Short Stories 366:117 — “Lone Women,” by Victor LaValle

coverOne of the more contemporary of the stories in Long Hidden: Speculative Fiction from the Margins of History, “Lone Women” brings us to 1914 Montana, and a lone woman homesteader, and a trek that’s somewhat miserable on the back of a wagon.

We meet Adelaide Henry on this trek, and though she is heading to her new homestead alone after the loss of her parents, there is a widow traveling with her with four blind sons as well, and there is a sense that Adelaide is afraid in a general sense and a specific one: she’s trying to outrun something, perhaps? Their group stops for the night, and she feels quite vulnerable unless she is near her three-locked steamer trunk—and at this, it becomes clear that Adelaide has definitely brought something with her to try and start her new life.
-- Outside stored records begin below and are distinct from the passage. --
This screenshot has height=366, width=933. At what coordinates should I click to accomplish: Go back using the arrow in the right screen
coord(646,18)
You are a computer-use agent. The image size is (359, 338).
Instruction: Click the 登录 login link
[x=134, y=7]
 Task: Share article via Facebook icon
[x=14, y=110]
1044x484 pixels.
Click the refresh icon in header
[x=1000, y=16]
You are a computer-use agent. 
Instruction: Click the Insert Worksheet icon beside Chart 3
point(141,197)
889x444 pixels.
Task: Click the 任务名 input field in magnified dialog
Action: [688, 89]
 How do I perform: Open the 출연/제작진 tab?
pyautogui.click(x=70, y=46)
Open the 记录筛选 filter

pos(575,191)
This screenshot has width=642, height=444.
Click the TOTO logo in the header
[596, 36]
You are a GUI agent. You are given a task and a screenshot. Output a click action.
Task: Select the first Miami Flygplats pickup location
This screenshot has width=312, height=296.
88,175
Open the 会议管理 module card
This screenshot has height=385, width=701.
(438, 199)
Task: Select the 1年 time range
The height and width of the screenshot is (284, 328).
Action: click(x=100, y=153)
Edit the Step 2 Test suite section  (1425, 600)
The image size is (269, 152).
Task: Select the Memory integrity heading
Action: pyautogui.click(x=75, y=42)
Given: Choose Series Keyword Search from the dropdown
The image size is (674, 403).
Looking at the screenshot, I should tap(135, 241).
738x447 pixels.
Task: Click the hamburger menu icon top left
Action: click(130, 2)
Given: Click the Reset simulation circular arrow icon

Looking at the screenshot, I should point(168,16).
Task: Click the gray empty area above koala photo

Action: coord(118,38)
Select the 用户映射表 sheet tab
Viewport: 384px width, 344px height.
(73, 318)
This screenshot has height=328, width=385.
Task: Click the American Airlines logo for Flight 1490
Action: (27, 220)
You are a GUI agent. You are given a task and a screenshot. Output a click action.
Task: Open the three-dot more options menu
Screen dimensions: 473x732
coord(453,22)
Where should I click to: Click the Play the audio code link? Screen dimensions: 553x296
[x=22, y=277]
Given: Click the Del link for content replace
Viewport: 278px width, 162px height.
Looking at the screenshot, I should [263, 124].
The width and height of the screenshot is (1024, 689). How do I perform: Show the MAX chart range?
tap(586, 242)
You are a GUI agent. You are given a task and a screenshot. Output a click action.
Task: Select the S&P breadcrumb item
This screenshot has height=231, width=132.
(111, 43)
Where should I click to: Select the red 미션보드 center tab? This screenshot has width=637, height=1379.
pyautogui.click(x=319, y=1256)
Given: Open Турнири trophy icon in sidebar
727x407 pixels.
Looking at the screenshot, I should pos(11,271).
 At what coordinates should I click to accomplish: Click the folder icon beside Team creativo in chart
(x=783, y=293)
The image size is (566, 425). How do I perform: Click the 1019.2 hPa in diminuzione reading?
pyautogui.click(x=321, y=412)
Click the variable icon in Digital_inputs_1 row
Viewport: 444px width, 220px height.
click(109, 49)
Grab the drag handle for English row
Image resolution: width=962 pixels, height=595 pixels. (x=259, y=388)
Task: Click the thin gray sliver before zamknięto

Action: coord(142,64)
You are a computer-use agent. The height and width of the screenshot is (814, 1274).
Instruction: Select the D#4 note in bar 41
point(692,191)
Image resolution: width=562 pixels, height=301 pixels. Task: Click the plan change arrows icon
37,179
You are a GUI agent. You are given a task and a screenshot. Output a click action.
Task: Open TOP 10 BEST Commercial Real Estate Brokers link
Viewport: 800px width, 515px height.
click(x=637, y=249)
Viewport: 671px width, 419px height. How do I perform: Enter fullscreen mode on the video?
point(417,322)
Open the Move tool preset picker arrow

The unfolding story is one of betrayals both minor and major, of the harshness of trying to start over, and doing so completely unprepared in both skill set and finance, but also of others reaching out and offering support and aid. But it’s also about the secret in the trunk, and how things we’ve long considered evil and wrong might indeed be something else in the right place, at the right time, with the right circumstances.

There was more than a helping of sadness and repression and failed potential in Adelaide’s story (as well as the story of the trunk) thus far, and it was nice to see at least the hope of an uptick at the end.